**What you should do:** Produce the same data once more, line for line.

**** Input material

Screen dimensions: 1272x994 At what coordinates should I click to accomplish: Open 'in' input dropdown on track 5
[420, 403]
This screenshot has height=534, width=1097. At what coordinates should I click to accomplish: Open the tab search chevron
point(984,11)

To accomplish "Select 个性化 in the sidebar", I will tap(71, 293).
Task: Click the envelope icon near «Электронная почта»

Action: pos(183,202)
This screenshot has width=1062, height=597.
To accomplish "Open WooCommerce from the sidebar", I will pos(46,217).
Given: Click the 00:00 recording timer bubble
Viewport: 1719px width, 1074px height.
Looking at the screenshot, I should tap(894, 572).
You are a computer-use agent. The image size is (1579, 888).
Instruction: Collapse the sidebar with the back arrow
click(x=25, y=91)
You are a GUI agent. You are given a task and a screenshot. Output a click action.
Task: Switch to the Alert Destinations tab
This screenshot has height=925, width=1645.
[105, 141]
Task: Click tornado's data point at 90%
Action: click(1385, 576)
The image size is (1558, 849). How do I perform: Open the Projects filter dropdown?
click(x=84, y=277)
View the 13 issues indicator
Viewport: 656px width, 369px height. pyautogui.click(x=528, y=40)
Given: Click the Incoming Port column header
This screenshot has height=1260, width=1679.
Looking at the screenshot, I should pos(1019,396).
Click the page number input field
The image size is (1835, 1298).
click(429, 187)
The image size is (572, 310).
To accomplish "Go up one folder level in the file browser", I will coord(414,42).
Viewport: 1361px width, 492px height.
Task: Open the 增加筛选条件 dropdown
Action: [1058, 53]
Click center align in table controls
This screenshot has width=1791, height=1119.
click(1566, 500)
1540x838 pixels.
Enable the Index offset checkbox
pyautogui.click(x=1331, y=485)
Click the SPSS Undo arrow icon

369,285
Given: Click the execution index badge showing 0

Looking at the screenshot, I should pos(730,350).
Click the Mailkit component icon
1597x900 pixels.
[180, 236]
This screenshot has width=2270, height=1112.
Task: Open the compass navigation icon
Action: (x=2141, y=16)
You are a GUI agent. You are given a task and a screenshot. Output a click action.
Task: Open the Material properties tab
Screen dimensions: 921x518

********

**Exercise result:**
Screen dimensions: 1272x994 At what coordinates should I click to accomplish: Open 'in' input dropdown on track 5
[420, 403]
This screenshot has height=534, width=1097. At what coordinates should I click to accomplish: Open the tab search chevron
point(984,11)

To accomplish "Select 个性化 in the sidebar", I will tap(71, 293).
Task: Click the envelope icon near «Электронная почта»

Action: pos(183,202)
This screenshot has width=1062, height=597.
To accomplish "Open WooCommerce from the sidebar", I will pos(46,217).
Given: Click the 00:00 recording timer bubble
Viewport: 1719px width, 1074px height.
Looking at the screenshot, I should tap(894, 572).
You are a computer-use agent. The image size is (1579, 888).
Instruction: Collapse the sidebar with the back arrow
click(x=25, y=91)
You are a GUI agent. You are given a task and a screenshot. Output a click action.
Task: Switch to the Alert Destinations tab
This screenshot has height=925, width=1645.
[105, 141]
Task: Click tornado's data point at 90%
Action: click(1385, 576)
The image size is (1558, 849). How do I perform: Open the Projects filter dropdown?
click(x=84, y=277)
View the 13 issues indicator
Viewport: 656px width, 369px height. pyautogui.click(x=528, y=40)
Given: Click the Incoming Port column header
This screenshot has height=1260, width=1679.
Looking at the screenshot, I should pos(1019,396).
Click the page number input field
The image size is (1835, 1298).
click(429, 187)
The image size is (572, 310).
To accomplish "Go up one folder level in the file browser", I will coord(414,42).
Viewport: 1361px width, 492px height.
Task: Open the 增加筛选条件 dropdown
Action: [1058, 53]
Click center align in table controls
This screenshot has width=1791, height=1119.
click(1566, 500)
1540x838 pixels.
Enable the Index offset checkbox
pyautogui.click(x=1331, y=485)
Click the SPSS Undo arrow icon

369,285
Given: Click the execution index badge showing 0

Looking at the screenshot, I should pos(730,350).
Click the Mailkit component icon
1597x900 pixels.
[180, 236]
This screenshot has width=2270, height=1112.
Task: Open the compass navigation icon
Action: (x=2141, y=16)
You are a GUI agent. You are given a task and a screenshot. Output a click action.
Task: Open the Material properties tab
Screen dimensions: 921x518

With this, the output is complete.